▶ [What is required]: The answer is every line of the records that holds the word "Given", copied in full.

▶ [Records]:

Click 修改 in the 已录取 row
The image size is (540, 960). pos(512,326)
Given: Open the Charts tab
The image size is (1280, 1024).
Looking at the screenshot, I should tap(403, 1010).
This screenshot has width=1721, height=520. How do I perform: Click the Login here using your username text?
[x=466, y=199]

* * *

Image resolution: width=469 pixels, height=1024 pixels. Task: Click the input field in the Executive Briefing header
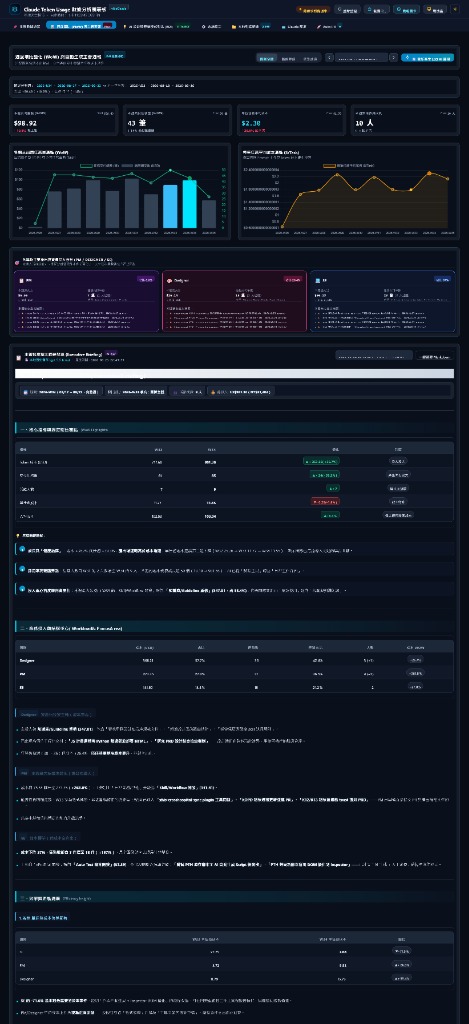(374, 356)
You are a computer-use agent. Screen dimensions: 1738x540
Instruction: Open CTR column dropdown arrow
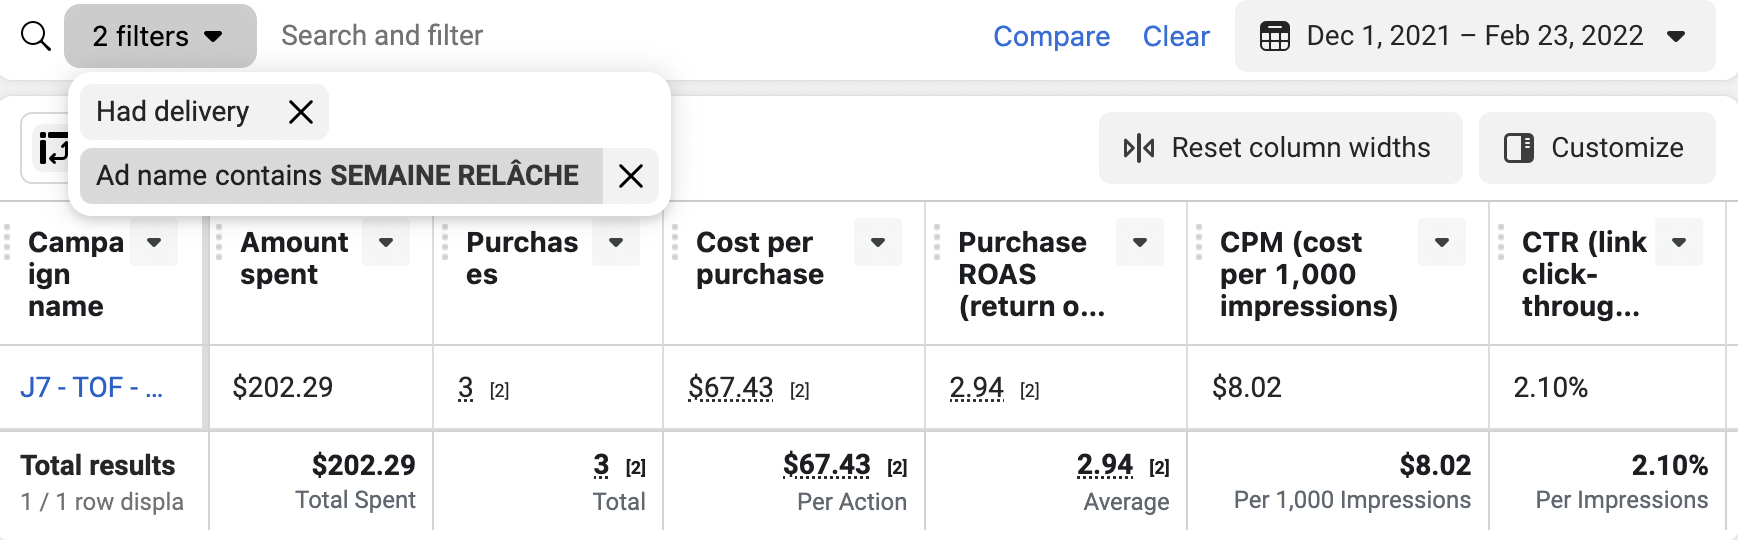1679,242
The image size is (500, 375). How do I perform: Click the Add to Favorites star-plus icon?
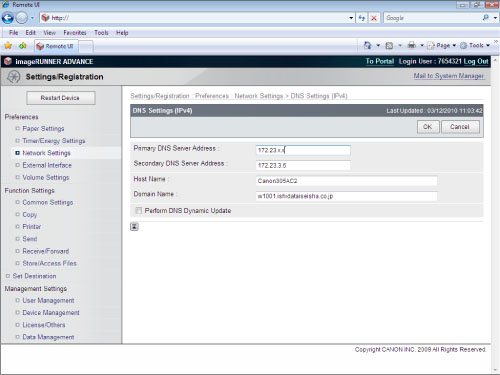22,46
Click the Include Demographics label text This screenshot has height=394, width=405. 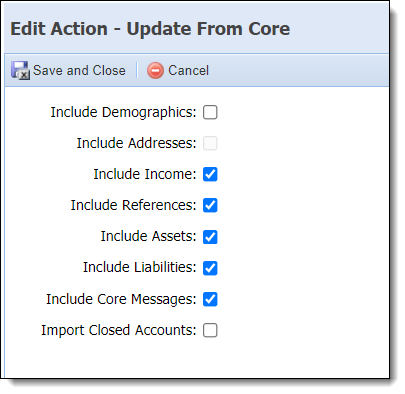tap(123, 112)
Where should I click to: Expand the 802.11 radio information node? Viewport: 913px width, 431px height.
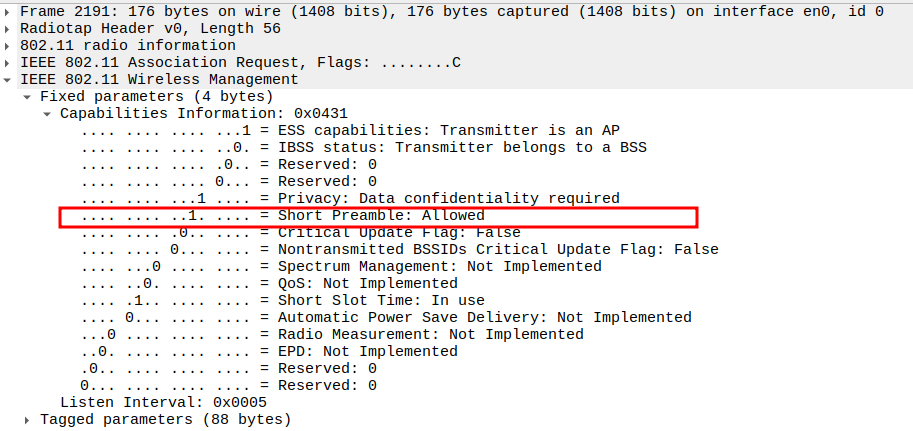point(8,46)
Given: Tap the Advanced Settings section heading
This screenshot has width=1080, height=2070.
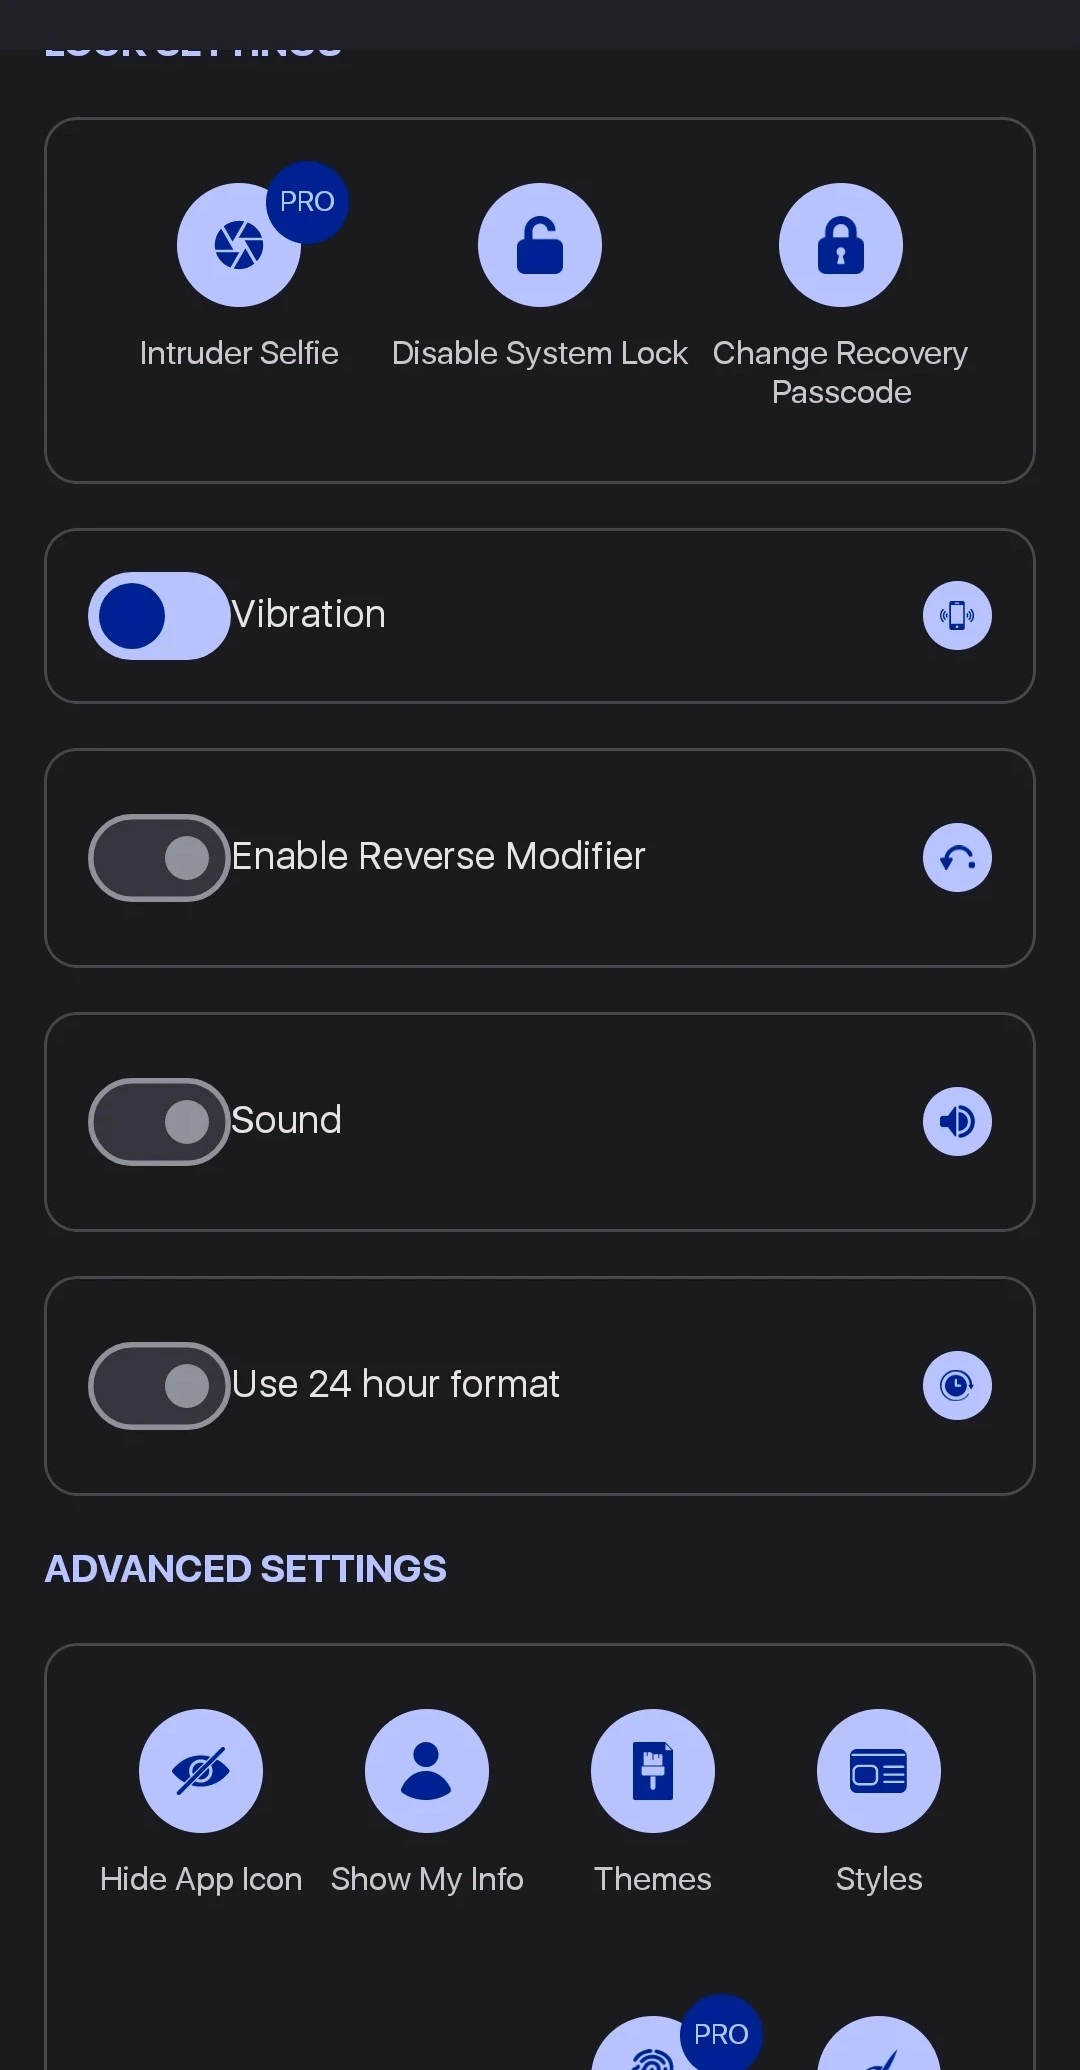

▶ [Task response]:
Given: Open the Charts tab
Given: Tap the Advanced Settings section heading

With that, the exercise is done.